• Alıntı:
-=-=-=-=-
AsFer içti,
güzelleşti. Konuştu, daha da güzelleşti. Birileri bu güzelliği bozacaksa o
tabii ki Cüneyt olmalıydı. Neyse ki hayattan çalınmış bir günün ardındaki
geceyi bu kalleşlikten hiç haberleri olmadan geçirdiler. Ayhan Hanımcığım meğer
attığını vuranlardanmış, maşallah. Ama onu bir kanun insanı olarak görmeyi
tercih ederim, silahla değil.
-=-=-=-=-
• Verilen Malzeme:

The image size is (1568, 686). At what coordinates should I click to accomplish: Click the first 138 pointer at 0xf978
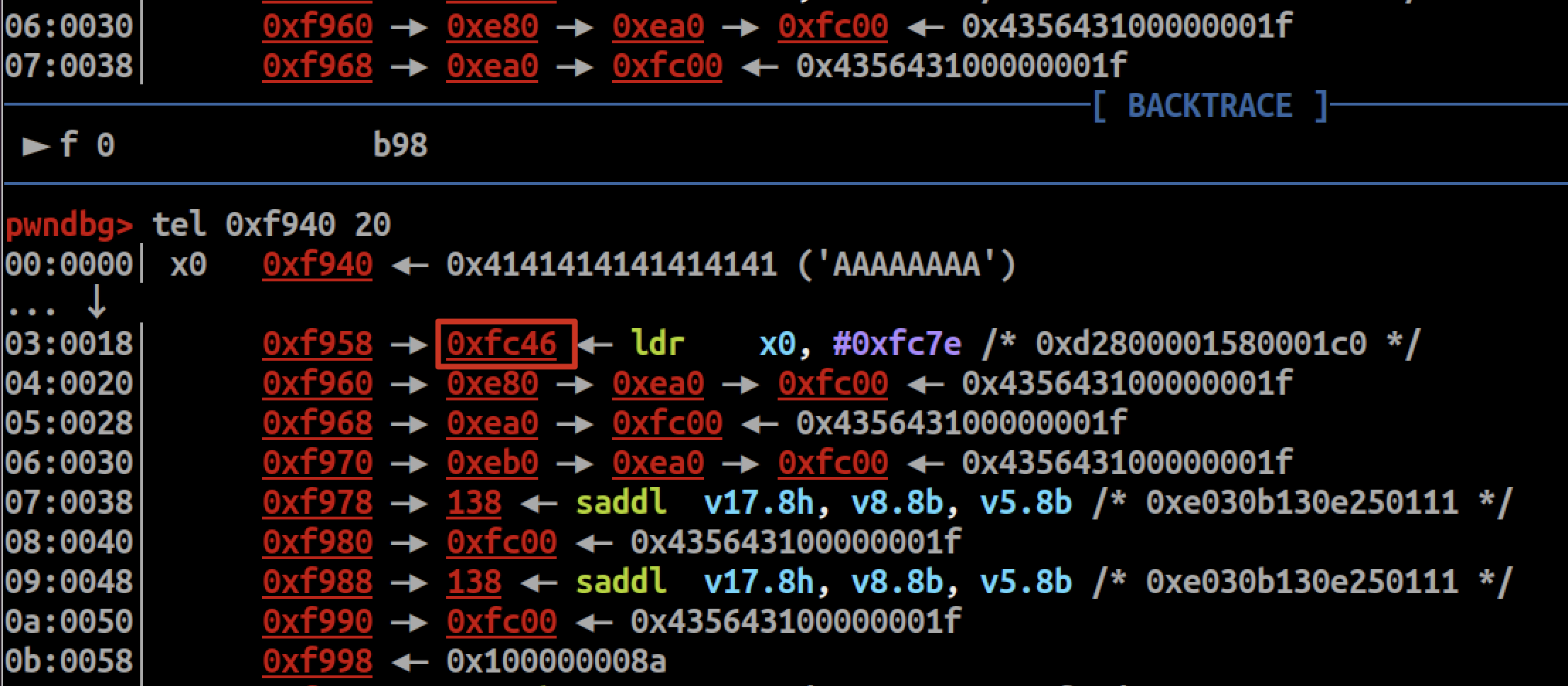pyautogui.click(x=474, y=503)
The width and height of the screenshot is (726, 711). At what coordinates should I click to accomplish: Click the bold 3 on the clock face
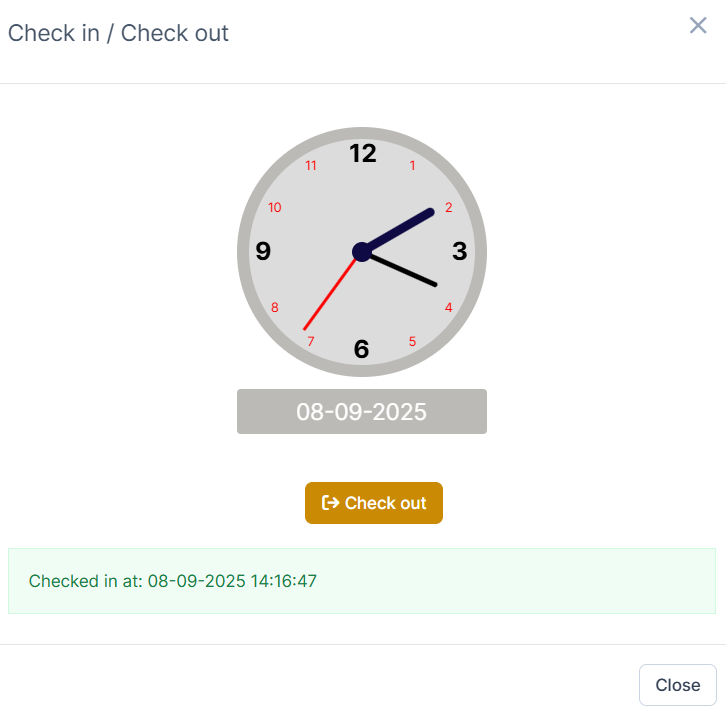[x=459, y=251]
-=-=-=-=-
Alıntıyı son cümlesinden sonra gelecek şekilde sürdürün.

Ben sarhoş olan
Aslı'yı da, onunla uğraşan Ferhat'ı da sevdim, ayıltma çabaları hariç. O kafaya
gelmiş insanı neden ayıltmaya çalışırlar hiç anlamam, üstelik sarhoşluğu da pek
tatlıymış Aslı'nın. Aslı "Oturalım" dediğinde "Yatsak da fena olmaz
ama" diye karşılık verince anlar gibi oldum ayıltma çabasını, ama yine de
Aslı'nın o güzelliğine hiç dokunmasın istedim. Birce Akalay beni her hafta
biraz daha şaşırtmaya devam ediyor, sarhoşluğunun dozu da çok iyi ayarlanmıştı,
çok sahiciydi Sarhoş Aslı da, ellerine sağlık.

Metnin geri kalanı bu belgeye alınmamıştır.